But over the years, millions of "leftover embryos" have been frozen and stored in labs. Untold numbers are left there indefinitely.
Now, fertility specialists and parents in Alabama are moving those frozen embryos out of state – or even destroying them – because they perceive a threat to their liberty from a state supreme court ruling earlier this year.
In February, the Alabama Supreme Court ruled that the state’s Wrongful Death of a Minor Act encompasses the negligent destruction of frozen embryos created through IVF.
The New York Times characterizes the ruling as part of an “emerging movement against” IVF that is “driving some doctors and patients in red states to move or destroy frozen embryos.”

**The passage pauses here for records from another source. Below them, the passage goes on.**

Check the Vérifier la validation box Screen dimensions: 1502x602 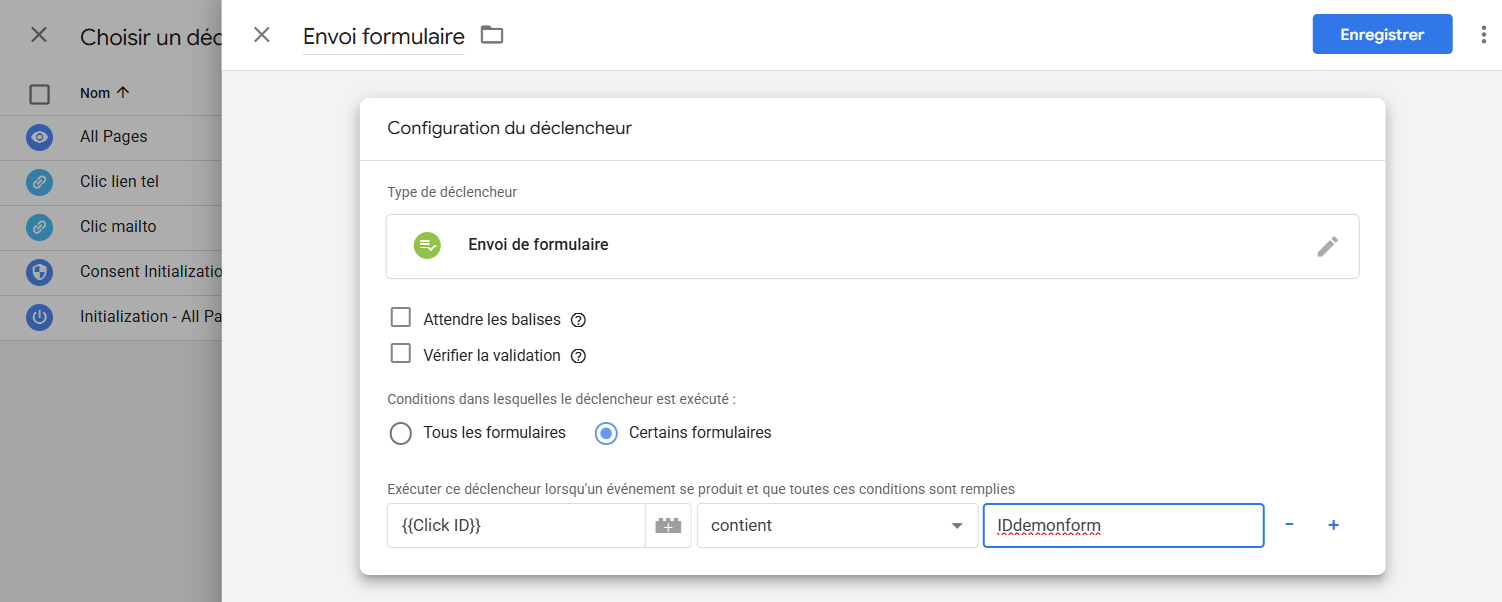[401, 354]
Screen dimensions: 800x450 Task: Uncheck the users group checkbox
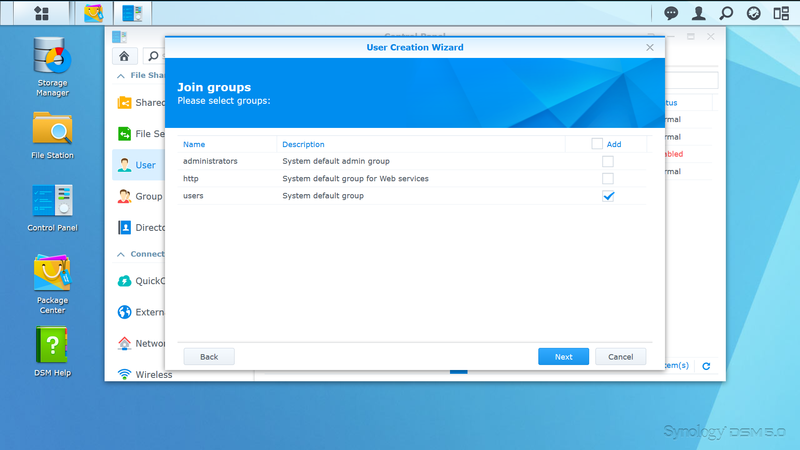[x=607, y=196]
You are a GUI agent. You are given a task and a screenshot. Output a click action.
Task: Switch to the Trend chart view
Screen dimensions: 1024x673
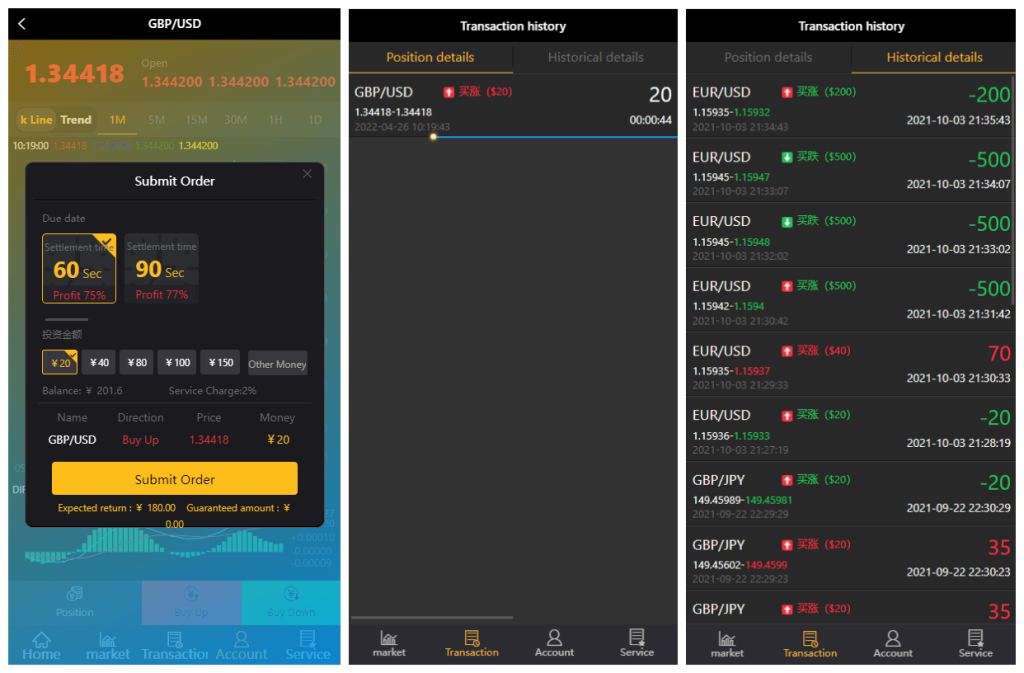pyautogui.click(x=76, y=120)
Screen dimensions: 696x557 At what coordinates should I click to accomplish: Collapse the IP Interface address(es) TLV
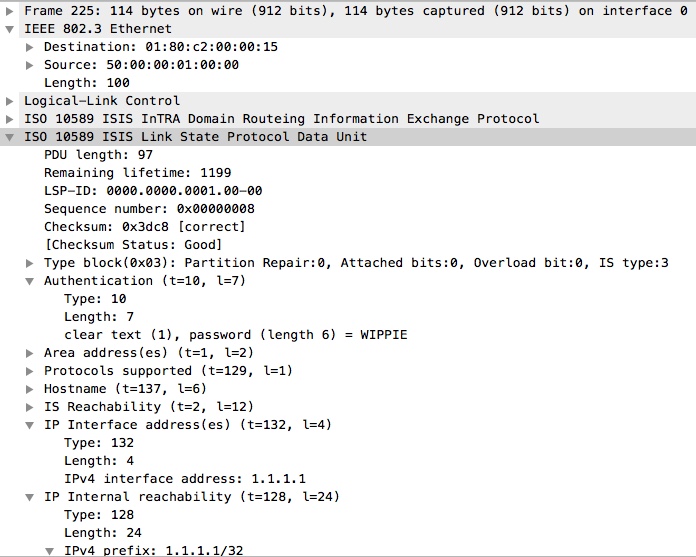pyautogui.click(x=30, y=425)
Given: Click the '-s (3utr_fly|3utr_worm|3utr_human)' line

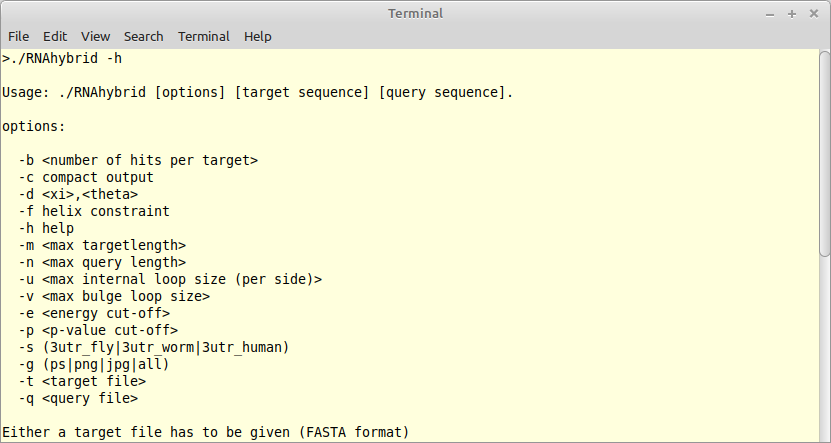Looking at the screenshot, I should (x=154, y=347).
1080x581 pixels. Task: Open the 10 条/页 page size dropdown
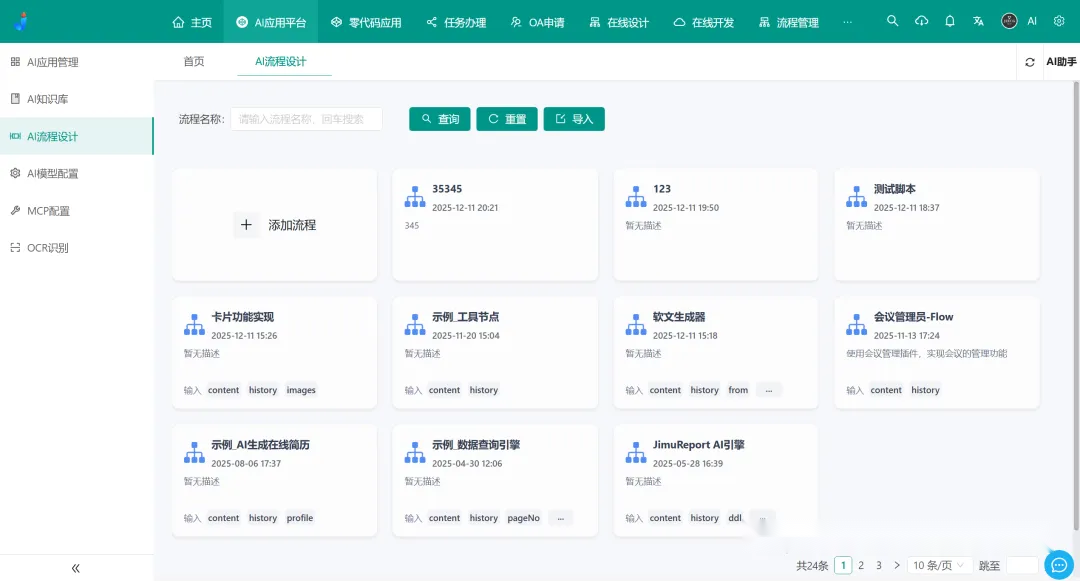(x=940, y=565)
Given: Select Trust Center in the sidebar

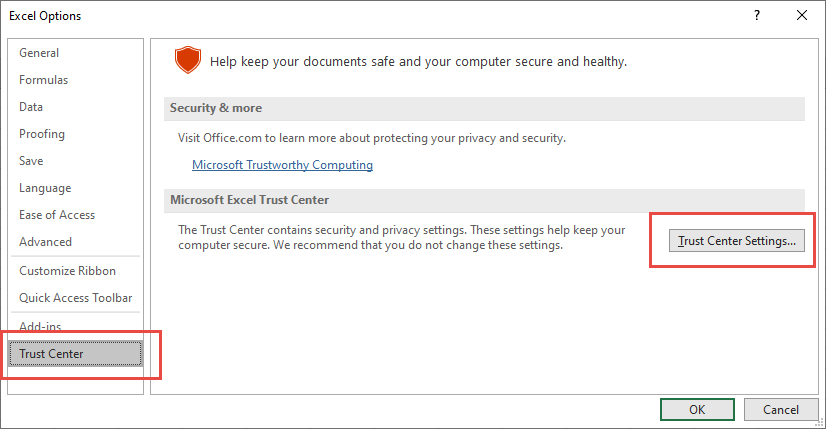Looking at the screenshot, I should point(51,354).
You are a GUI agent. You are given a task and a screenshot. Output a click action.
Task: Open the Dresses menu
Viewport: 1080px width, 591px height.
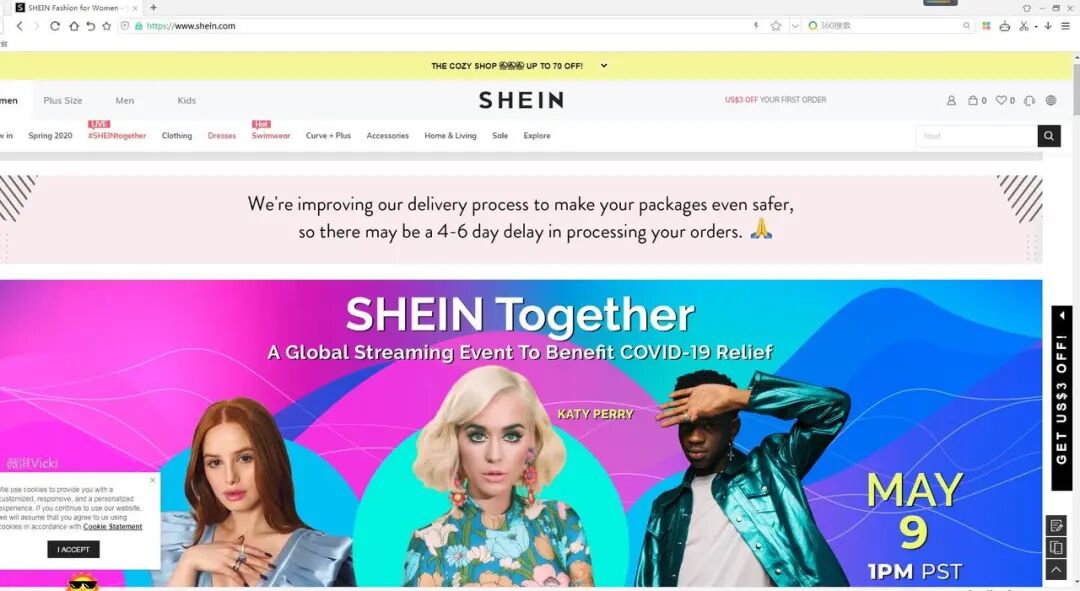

Since the court ruling, The Times reported, “at least four of Alabama’s seven fertility clinics have hired biotech companies to move the cells elsewhere. A fifth clinic is working with a doctor in New York to discard embryos because of concerns about the legality of doing so in Alabama”:
Fertility patients outside of Alabama, too, are worried about how their precious embryos — specks of 70 to 200 cells barely visible to the human eye — might one day be affected by lawmakers who believe human life begins at conception. Since the Supreme Court’s 2022 decision to overturn Roe v. Wade, 14 states have passed total or near total abortion bans. And the Southern Baptists, the country’s largest Protestant denomination, voted in June to oppose IVF, calling for the protection of “frozen embryonic human beings.”
The newspaper cited Diana Zucknick, a Texas mother, who decided to send a tank of liquid nitrogen holding five of her embryos to New York for safekeeping.
“In South Dakota, Jennifer Zabel destroyed two embryos because she feared the state would take control of them,” The Times continued. “And in Mississippi, Dr. Preston Parry said more of his fertility patients were choosing to make fewer embryos at a time, prolonging the typical IVF process in order to minimize leftover embryos.”
Three Alabama clinics are working with a company to move their embryos to warehouses in other states: Connecticut, Florida, Minnesota, Nevada, and Texas.